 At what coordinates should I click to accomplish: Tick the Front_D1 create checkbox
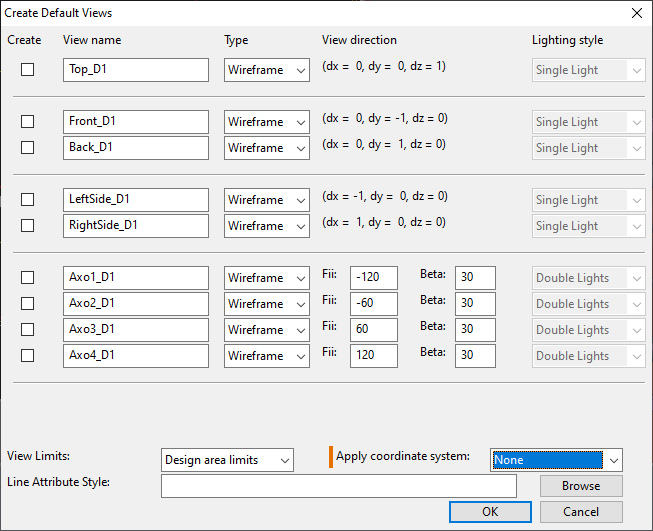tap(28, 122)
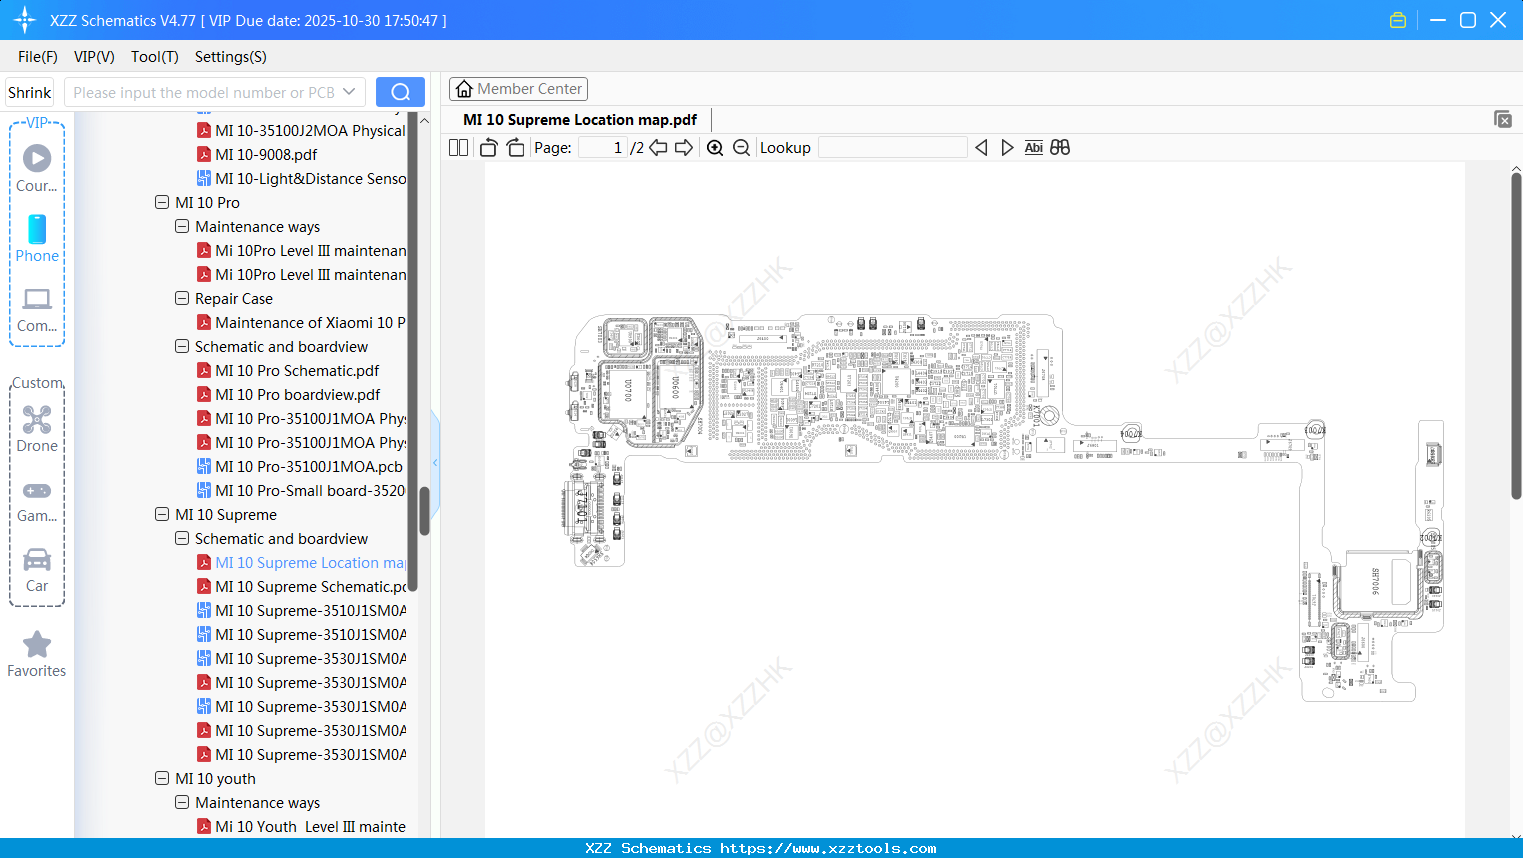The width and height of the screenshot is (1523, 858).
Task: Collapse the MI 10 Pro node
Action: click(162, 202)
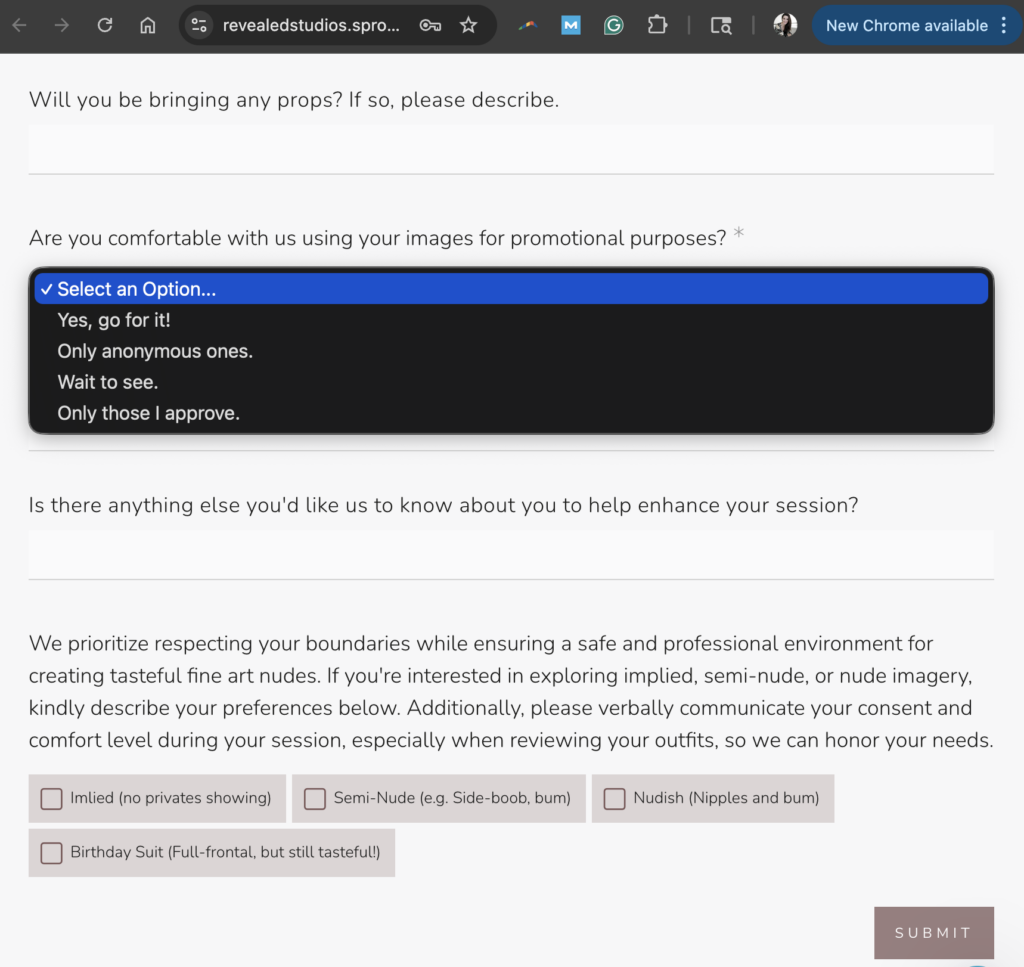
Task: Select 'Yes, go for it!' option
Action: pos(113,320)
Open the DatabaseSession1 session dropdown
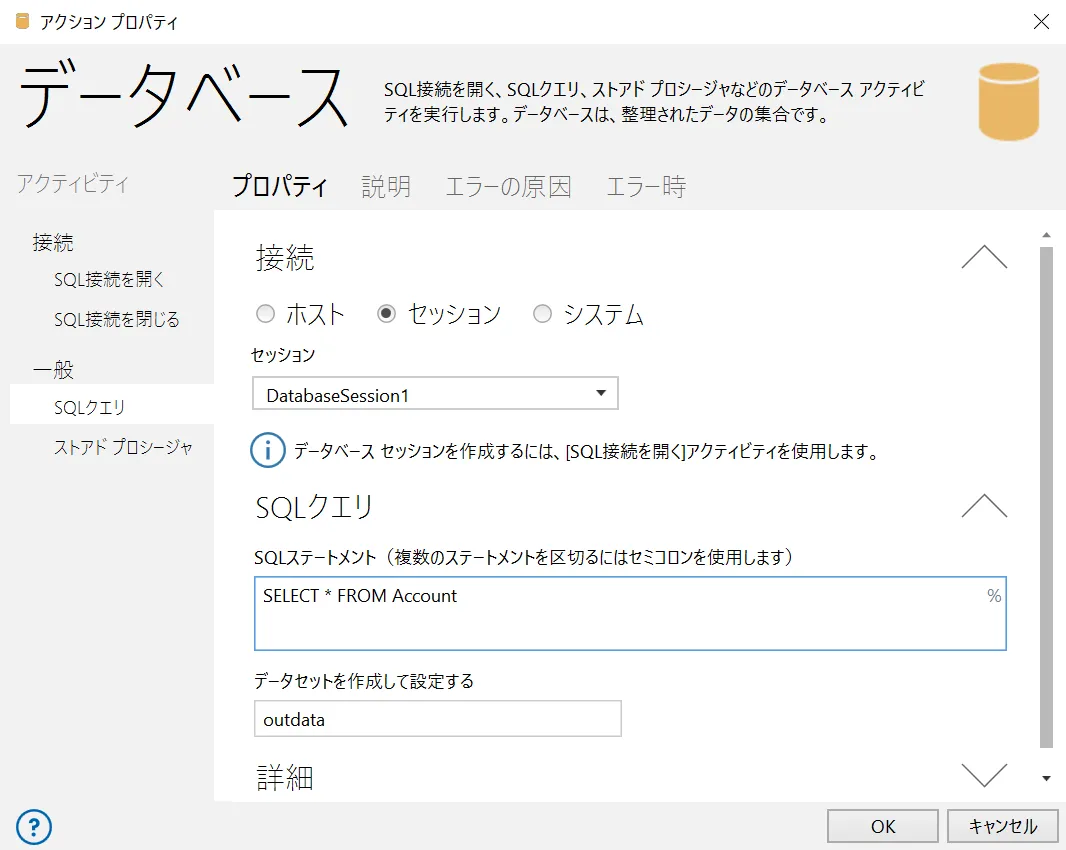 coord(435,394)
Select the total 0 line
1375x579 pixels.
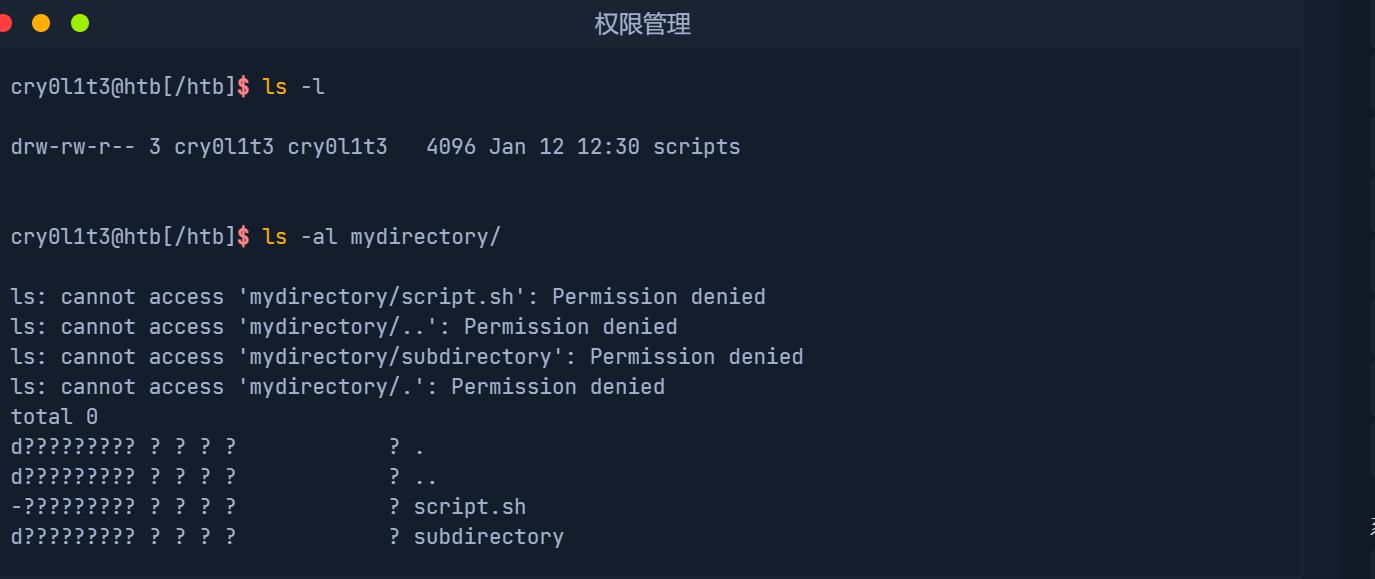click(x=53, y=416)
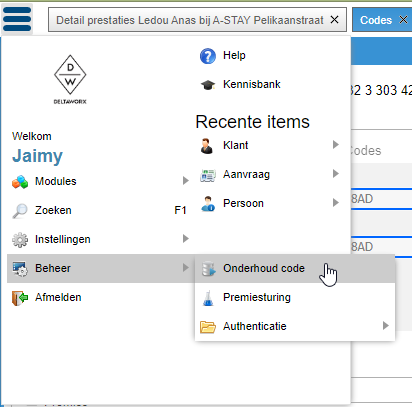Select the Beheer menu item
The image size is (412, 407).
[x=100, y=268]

■ Exercise instructions: Exactly reproduce the lines beginning at the one that contains "Open the DatabaseSession1 session dropdown" and ending at the final line of the material, with the pictures left out.

■ Answer section:
Open the DatabaseSession1 session dropdown
 coord(435,394)
Select the total 0 line
1375x579 pixels.
click(x=53, y=416)
Select the Beheer menu item
The image size is (412, 407).
[x=100, y=268]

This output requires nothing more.